▸ **WHAT NEEDS TO BE DONE**
Filter out every line below that lacks "computer", and copy the rest.

-- -- --

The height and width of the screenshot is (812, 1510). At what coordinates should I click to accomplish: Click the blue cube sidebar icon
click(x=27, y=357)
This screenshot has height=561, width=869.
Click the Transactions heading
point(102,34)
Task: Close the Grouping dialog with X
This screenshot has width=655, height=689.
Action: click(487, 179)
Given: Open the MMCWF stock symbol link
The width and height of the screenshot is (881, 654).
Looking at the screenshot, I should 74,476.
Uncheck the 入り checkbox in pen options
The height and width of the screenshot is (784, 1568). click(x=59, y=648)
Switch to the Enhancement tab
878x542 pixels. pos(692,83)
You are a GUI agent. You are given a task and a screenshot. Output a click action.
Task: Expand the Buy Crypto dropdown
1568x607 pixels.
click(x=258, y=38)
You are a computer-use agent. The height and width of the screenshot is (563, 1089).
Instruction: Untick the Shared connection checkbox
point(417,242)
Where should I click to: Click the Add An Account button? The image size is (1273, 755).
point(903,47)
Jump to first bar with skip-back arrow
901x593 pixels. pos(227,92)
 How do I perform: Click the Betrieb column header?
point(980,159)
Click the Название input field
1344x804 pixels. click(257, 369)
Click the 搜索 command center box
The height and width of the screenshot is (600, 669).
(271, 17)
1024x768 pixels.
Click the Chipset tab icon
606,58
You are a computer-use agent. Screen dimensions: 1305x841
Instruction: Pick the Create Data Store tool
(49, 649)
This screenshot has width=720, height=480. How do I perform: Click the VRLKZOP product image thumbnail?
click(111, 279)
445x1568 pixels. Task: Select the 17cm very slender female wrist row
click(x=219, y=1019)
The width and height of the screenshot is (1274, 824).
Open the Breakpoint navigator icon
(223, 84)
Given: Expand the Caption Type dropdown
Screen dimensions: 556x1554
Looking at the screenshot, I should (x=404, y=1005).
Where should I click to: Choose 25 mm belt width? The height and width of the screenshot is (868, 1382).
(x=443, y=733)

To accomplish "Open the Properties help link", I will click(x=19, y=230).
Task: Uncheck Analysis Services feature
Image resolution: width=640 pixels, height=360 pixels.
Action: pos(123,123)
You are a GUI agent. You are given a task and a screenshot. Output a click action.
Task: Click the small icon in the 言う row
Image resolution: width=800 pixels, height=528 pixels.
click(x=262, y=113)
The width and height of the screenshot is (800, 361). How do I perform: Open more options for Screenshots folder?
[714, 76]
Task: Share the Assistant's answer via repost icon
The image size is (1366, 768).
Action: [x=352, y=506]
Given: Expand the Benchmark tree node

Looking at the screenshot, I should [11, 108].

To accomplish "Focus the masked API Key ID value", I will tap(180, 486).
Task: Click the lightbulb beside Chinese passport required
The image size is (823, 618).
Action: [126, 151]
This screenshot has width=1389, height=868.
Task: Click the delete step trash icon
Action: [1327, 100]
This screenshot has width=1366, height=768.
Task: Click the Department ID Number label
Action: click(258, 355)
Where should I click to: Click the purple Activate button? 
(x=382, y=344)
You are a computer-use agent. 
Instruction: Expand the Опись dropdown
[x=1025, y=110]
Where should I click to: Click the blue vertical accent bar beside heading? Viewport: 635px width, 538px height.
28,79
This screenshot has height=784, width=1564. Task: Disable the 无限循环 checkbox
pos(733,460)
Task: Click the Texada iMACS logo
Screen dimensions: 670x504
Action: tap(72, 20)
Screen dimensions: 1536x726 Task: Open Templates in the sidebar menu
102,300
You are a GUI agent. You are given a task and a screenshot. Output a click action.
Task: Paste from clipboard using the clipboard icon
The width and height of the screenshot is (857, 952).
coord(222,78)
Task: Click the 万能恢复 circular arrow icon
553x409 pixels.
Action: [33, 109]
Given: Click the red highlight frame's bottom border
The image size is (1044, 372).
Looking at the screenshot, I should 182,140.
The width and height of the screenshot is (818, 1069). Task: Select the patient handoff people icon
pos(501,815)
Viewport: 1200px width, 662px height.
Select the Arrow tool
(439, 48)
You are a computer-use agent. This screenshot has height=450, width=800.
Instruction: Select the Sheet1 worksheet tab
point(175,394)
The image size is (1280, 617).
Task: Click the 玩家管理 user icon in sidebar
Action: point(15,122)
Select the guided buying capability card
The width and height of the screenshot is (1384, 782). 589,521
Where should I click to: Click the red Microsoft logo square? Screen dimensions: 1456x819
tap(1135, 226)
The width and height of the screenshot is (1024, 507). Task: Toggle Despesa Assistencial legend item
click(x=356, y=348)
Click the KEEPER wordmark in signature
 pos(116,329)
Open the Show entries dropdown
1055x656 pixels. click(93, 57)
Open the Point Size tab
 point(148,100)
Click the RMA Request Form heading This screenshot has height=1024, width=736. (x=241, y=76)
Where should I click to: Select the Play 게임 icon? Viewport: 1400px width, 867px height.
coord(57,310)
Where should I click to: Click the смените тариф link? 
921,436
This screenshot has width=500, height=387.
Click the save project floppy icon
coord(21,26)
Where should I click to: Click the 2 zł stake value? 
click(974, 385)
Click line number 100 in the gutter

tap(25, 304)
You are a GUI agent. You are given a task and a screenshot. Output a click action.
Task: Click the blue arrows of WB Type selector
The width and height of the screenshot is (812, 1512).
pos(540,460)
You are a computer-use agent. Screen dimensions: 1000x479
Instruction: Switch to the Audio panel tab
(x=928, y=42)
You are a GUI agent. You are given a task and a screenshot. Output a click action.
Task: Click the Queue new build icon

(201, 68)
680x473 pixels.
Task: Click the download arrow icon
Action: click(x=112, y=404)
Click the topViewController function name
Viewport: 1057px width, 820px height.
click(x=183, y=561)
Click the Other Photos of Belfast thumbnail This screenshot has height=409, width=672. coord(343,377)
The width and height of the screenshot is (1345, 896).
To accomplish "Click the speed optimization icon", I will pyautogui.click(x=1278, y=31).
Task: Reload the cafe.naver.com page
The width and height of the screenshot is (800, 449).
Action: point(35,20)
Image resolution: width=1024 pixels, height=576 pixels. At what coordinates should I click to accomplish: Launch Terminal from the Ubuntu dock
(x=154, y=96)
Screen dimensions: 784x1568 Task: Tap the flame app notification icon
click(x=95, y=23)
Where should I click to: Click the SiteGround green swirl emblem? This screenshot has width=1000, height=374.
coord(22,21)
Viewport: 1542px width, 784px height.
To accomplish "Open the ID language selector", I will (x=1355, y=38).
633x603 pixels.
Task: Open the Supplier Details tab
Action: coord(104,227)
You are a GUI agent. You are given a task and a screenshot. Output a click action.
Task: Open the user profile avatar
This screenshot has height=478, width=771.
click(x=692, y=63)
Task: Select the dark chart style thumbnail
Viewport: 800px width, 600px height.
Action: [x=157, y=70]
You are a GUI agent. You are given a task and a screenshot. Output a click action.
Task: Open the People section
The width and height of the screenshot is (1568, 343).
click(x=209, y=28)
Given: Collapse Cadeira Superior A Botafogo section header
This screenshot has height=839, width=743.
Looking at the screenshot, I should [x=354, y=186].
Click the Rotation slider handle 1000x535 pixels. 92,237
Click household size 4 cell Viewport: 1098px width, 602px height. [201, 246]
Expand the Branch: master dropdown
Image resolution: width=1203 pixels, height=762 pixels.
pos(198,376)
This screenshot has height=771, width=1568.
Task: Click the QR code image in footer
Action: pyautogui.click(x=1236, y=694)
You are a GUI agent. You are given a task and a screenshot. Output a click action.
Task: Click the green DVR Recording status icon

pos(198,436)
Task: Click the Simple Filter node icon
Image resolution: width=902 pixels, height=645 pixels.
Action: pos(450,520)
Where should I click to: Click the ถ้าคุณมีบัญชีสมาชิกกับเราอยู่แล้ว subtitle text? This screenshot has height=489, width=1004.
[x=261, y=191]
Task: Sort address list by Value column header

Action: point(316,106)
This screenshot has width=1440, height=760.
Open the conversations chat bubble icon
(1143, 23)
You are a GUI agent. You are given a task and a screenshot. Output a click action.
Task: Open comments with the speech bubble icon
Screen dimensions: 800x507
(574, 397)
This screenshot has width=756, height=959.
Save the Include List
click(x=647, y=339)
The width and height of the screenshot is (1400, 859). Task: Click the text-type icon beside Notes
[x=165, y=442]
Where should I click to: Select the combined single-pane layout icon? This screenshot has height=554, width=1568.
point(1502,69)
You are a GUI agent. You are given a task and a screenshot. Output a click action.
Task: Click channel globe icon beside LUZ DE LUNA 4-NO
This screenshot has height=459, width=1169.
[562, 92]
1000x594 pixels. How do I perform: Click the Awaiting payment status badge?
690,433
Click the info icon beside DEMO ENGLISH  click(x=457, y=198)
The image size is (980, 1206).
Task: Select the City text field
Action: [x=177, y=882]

-- -- --

▸ **WRITTEN SOLUTION**
You are a computer-use agent. The height and width of the screenshot is (563, 1089).
You are a computer-use agent. Screen dimensions: 1305x841
You are a computer-use agent. 
You are a computer-use agent. This screenshot has height=450, width=800.
You are a computer-use agent. Screen dimensions: 1000x479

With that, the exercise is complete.